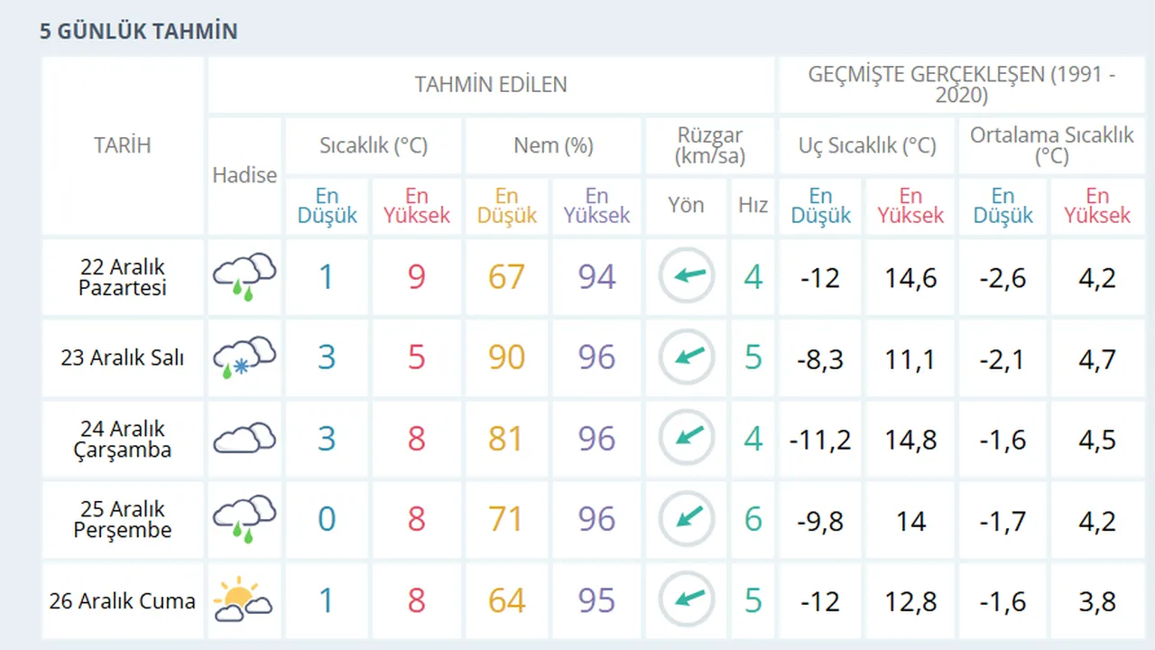
Task: Click the 5 GÜNLÜK TAHMİN heading
Action: [x=137, y=31]
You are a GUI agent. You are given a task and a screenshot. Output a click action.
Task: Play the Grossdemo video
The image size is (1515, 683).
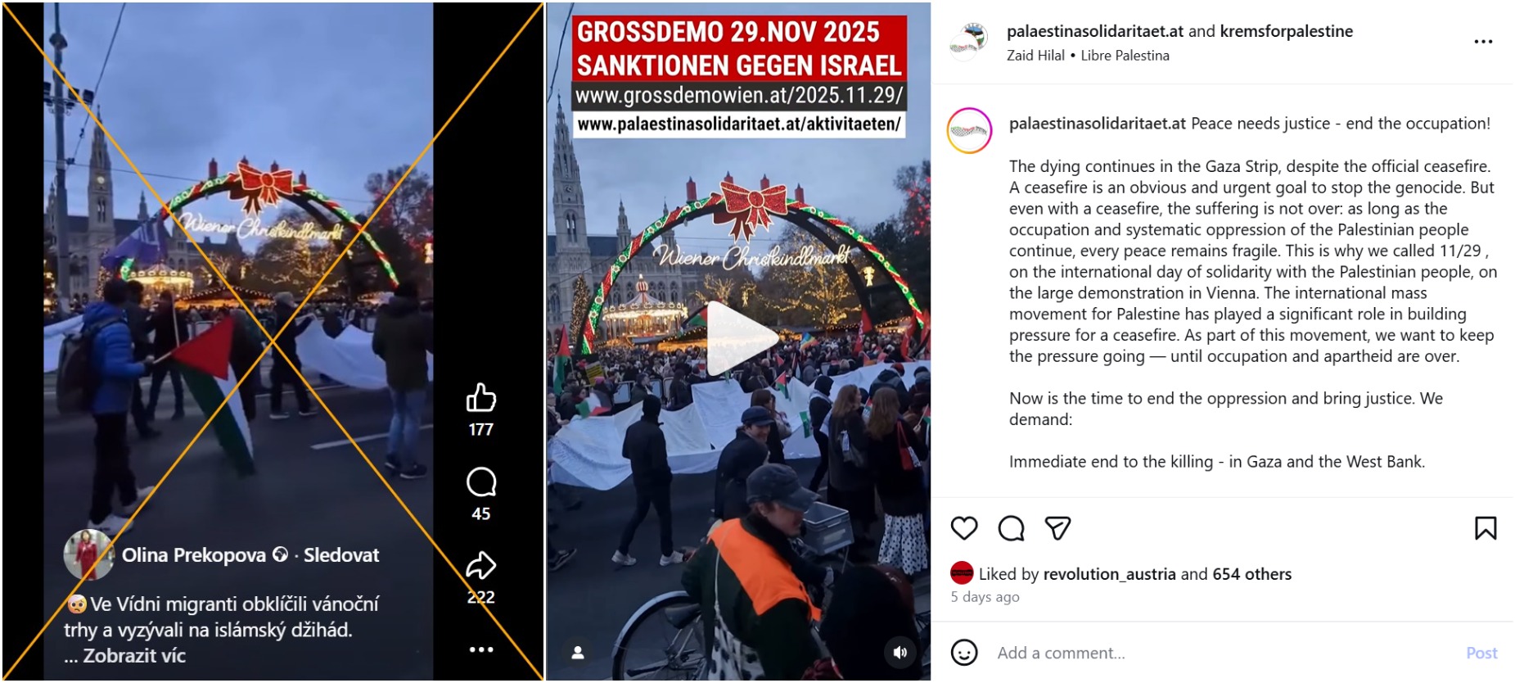coord(739,338)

#### [TASK TO COMPLETE]
Reproduce exactly, and only, the lines from the one containing "Task: Play the Grossdemo video" through the last line of the records above, both included, leaving out any pictures.

#### [REPLY TO THE EXERCISE]
Task: Play the Grossdemo video
The image size is (1515, 683).
coord(739,338)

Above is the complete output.